My questions are many; how did we get to the point where there is little to no regard for human life? Why is there so little patience today? Why is there so much disrespect? Why is there so much abuse? How sad that the questions are endless.
I understand that not everyone fits into the questions I have asked but it sure does feel like the numbers are growing.
Change has to start somewhere……
I believe that we will not see change until we take a good look at ourselves. Each one of us is responsible for our own actions. We cannot continue to blame others for our mistakes.
In the beginning……….
When we were created, each one of us was given a heart. A heart that beats and keeps us alive, a heart that knows fear, sadness, and love. A heart that knows no boundaries.

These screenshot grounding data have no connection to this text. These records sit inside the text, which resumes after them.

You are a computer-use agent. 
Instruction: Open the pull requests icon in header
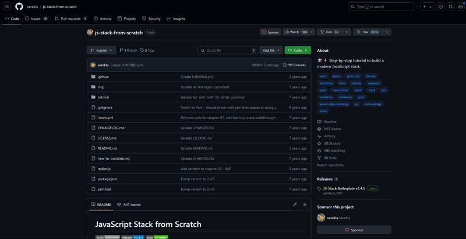tap(450, 6)
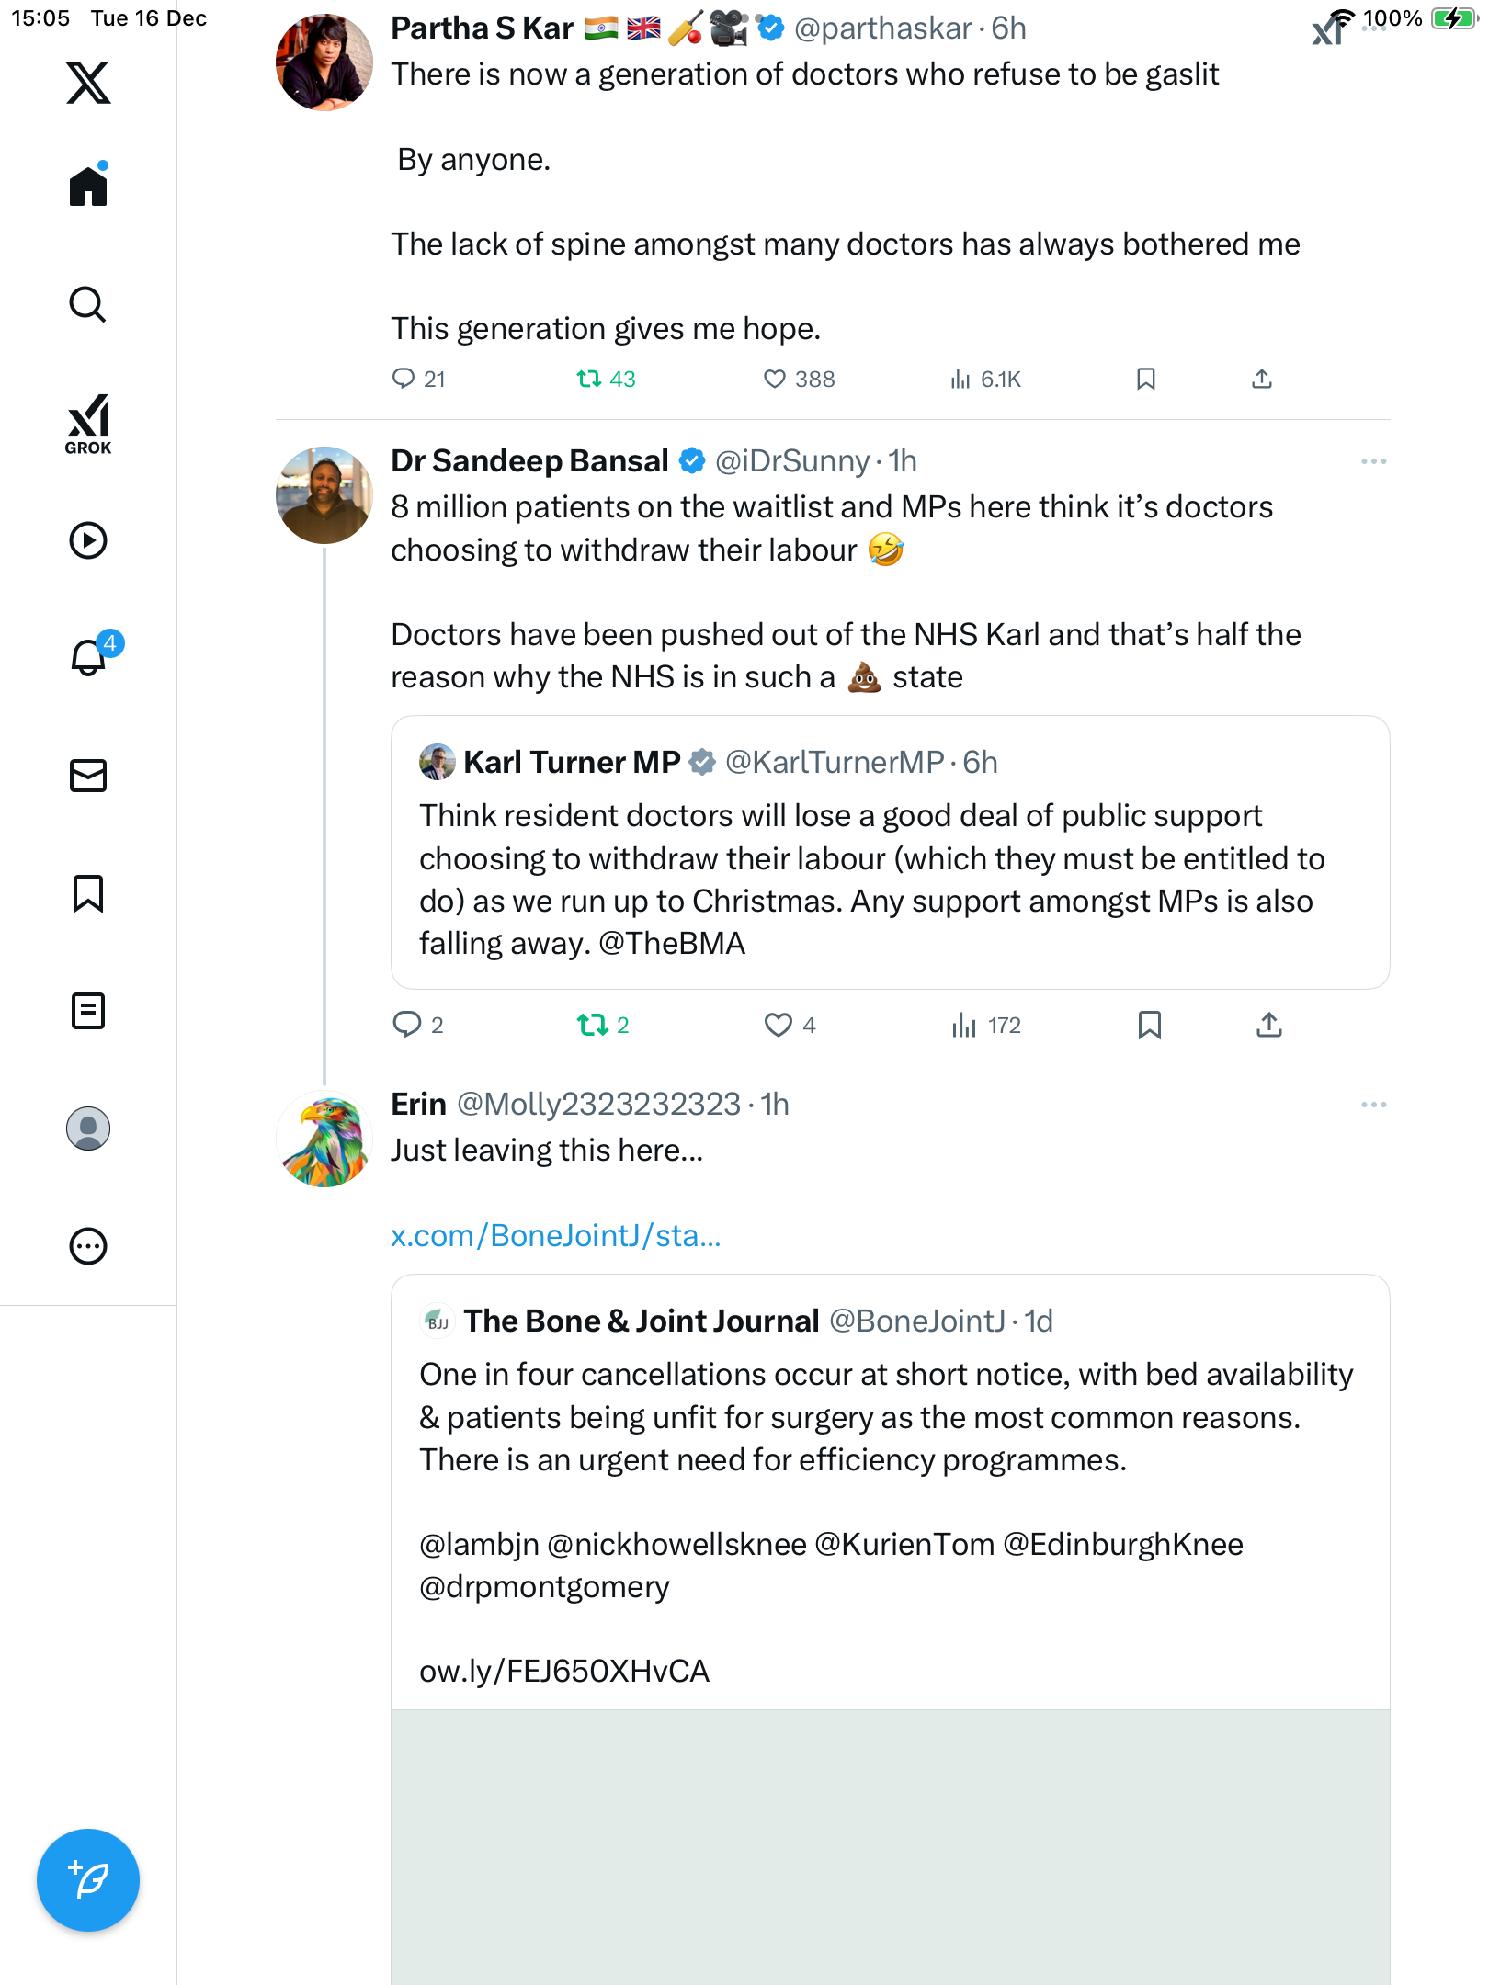Screen dimensions: 1489x1985
Task: Open Bookmarks from the sidebar
Action: 88,893
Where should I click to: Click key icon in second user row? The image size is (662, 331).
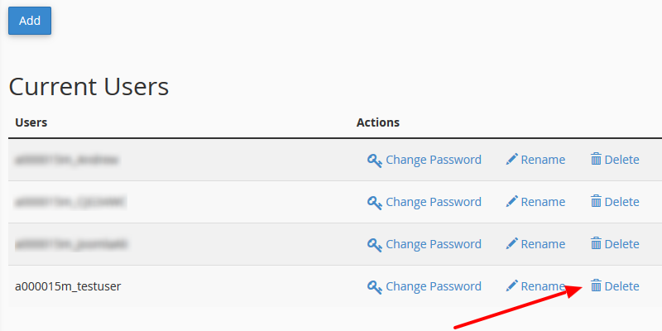pos(374,202)
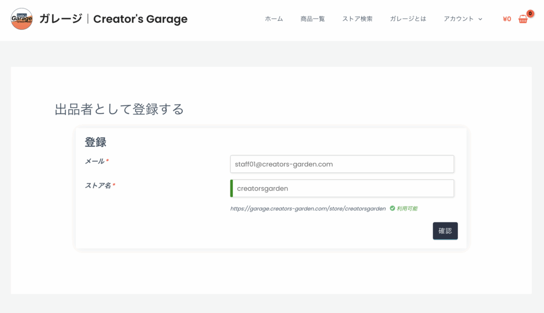Viewport: 544px width, 313px height.
Task: Click the green availability checkmark icon
Action: pyautogui.click(x=392, y=208)
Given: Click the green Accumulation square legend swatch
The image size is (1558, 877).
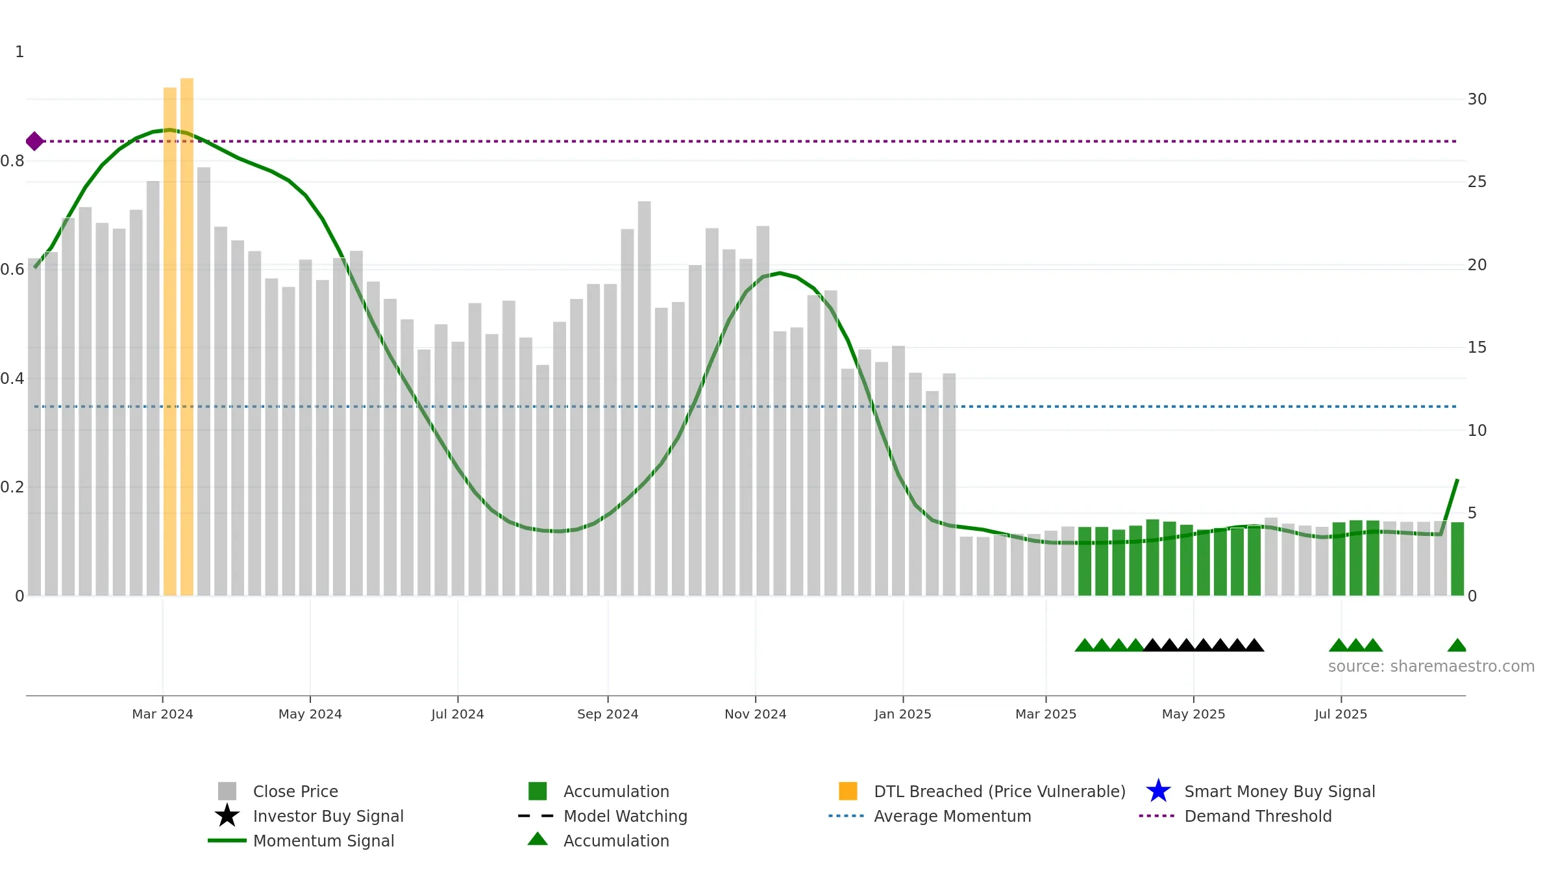Looking at the screenshot, I should click(538, 791).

God created us to love one another.
When we were created, each one of us was given two eyes. Eyes that see the beauty in everything God created. Eyes to see our loved ones and all those that might not be just like us. God created eyes to see the best in everyone.
When we were created, each one of us was given two ears. Ears that hear the beautiful sounds of birds chirping, our loved one’s voices, a baby’s cry, beautiful music, choir’s, ocean waves crashing onto the shore, the wind meandering through the trees, and the voice of strangers. God created ears, to listen, really to listen with an open heart and a clear mind.
When we were created, each one of us was given two arms. Arms to hug our family and greet our friends. Arms, that cradle a baby. Arms that gently hold a mother or father who is nearing the end of their life. God created arms as an extension of His love.
When we were created, each one of us was given two legs and two feet. Legs and feet to walk side by side with our loved ones in the good times and the bad times. God created legs and feet as a form of transportation. Leading us to help all those who need our help, understanding, and unconditional love.
When we were created, each one of us was given one brain. A brain to think with, to create with, to understand with, to rethink with, and to make good choices with. God created our brains to help us think about the future and the many choices we would need to make as we travel on our daily paths. Each one of us can choose to love, respect, forgive, and accept.
My heartfelt thoughts….
So dear readers, it is definitely time for a change; a major change. It is time for folks to be more understanding, forgiving and accepting to all people. It is not our job to judge. There is certainly good and bad in all people and those who commit crimes need to be held accountable. However, we need to accept those dear folks that might not think the way we do or choose to live their lives differently than us. To make choices belong to each one of us. It is a gift we were given over two thousand years ago by a pretty special person; God.
A Small Still Voice……..
The small still voice I heard on my walk, stayed with me, returning each morning when I opened my eyes and appeared in my mind throughout the day.
I know it is hard to explain, but one thing is for sure, the small still voice is real. Some may call it our conscience, knocking at our hearts. I believe that would be an appropriate definition.
When our conscience knocks, it is time to reflect and make changes. I have always cared about family, friends and those in need but I believe I need to be doing more. I need to be more accepting, forgiving and loving towards everyone I meet.
Question: What is your small still voice trying to tell you?